TASKS TO PERFORM
• a. In the passage on costs orders, what amount were the Applicant's costs assessed at?
• b. Retype the section of the passage on costs orders that begins with the words containing "The Applicant was" and ends with "(25 May 2023)".
===== PASSAGE SHOWN
The Applicant was successful in having his costs assessed at $3,300 inclusive of GST. The court noted that the costs sought were on a party-party basis, reflecting a modest amount relative to the proceedings.

The court found the Respondent’s conduct, including her absence from hearings and failure to engage effectively, was a key factor in the decision to grant a costs order. Despite her health issues and self-representation, her lack of engagement and unsuccessful opposition to the Applicant justified the costs order.

Duffy & Duffy (No 2) [2023] FedCFamC1F 411 (25 May 2023)

https://www.austlii.edu.au/cgi-bin/viewdoc/au/cases/cth/FedCFamC1F//2023/411.html

Costs were awarded to the Applicant in circumstances where the Applicant made two offers to settle the proceedings prior to Trial, both of which were more favourable than the outcome, The Court found that the Respondent was financially better off, due to his contributions to the assert pool. However, the Respondent retained two properties and was awarded a cash adjustment.
==========
===== RAW RECORDS
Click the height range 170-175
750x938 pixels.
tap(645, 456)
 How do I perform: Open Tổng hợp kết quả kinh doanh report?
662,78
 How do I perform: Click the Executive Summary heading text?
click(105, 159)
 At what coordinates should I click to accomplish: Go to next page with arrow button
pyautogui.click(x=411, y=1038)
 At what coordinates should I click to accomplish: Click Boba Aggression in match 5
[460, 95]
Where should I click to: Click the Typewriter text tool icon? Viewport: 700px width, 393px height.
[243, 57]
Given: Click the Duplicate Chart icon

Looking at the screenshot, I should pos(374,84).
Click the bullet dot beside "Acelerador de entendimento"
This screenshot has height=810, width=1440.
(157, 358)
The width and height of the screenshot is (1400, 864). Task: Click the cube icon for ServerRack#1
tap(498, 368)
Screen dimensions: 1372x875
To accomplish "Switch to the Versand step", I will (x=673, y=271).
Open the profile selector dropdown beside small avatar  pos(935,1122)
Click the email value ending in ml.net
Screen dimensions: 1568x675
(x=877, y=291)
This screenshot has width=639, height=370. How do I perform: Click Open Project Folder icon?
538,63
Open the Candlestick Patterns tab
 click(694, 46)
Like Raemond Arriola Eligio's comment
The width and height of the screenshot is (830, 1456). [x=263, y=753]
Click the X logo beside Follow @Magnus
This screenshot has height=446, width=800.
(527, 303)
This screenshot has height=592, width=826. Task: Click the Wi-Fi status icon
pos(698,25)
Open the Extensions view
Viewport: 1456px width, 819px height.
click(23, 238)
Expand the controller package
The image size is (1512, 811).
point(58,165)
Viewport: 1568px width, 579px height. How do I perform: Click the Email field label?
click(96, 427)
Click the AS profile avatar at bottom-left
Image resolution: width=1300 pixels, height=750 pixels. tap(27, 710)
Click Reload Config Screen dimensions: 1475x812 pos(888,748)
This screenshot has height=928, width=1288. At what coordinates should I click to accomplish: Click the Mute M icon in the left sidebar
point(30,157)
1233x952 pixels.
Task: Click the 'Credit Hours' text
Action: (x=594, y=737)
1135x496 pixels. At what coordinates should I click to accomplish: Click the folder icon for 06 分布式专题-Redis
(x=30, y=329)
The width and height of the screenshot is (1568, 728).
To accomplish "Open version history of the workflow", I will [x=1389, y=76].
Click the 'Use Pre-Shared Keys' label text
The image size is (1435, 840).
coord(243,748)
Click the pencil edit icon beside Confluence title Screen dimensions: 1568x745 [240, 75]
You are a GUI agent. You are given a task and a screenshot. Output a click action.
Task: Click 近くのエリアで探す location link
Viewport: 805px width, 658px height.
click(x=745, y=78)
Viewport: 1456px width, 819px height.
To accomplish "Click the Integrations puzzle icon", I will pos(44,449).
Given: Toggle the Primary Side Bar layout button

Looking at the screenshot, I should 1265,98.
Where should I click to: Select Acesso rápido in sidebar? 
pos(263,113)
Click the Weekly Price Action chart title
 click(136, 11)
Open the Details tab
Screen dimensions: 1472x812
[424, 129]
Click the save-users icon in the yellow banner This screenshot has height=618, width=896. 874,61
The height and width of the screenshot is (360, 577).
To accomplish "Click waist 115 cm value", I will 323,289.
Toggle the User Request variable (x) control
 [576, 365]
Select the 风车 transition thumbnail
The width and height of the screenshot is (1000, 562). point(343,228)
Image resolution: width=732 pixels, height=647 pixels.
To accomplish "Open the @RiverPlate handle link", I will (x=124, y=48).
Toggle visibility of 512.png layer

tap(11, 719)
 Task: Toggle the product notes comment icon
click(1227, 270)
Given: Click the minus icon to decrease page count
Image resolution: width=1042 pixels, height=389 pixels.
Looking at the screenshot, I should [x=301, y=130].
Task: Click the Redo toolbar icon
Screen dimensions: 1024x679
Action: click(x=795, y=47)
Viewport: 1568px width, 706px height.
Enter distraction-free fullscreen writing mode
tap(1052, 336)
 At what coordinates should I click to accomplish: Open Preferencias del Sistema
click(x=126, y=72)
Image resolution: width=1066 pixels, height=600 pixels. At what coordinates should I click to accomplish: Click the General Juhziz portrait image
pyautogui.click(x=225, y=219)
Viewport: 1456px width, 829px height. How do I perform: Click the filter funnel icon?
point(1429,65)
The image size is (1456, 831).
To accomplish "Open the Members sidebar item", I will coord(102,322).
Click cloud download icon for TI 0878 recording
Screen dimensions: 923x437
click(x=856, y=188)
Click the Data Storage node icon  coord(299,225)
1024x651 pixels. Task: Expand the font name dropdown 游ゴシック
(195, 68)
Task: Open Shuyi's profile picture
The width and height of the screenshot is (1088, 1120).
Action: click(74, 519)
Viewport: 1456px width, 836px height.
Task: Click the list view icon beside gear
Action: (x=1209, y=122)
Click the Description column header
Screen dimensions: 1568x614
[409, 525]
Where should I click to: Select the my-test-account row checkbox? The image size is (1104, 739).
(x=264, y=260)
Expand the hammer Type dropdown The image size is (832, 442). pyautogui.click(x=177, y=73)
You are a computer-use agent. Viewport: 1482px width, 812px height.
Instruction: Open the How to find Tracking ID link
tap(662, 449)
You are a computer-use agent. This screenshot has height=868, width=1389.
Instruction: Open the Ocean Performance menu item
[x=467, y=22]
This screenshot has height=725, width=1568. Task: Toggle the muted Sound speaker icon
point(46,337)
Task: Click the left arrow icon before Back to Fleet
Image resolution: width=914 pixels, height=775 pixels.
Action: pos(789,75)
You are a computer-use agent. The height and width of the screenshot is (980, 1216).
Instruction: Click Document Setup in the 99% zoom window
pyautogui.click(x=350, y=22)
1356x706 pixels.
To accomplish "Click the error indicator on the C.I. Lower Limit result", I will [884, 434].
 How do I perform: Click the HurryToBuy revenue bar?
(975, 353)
==========
PER-TASK OUTPUTS
• a. $3,300 inclusive of GST.

• b.
The Applicant was successful in having his costs assessed at $3,300 inclusive of GST. The court noted that the costs sought were on a party-party basis, reflecting a modest amount relative to the proceedings.

The court found the Respondent’s conduct, including her absence from hearings and failure to engage effectively, was a key factor in the decision to grant a costs order. Despite her health issues and self-representation, her lack of engagement and unsuccessful opposition to the Applicant justified the costs order.

Duffy & Duffy (No 2) [2023] FedCFamC1F 411 (25 May 2023)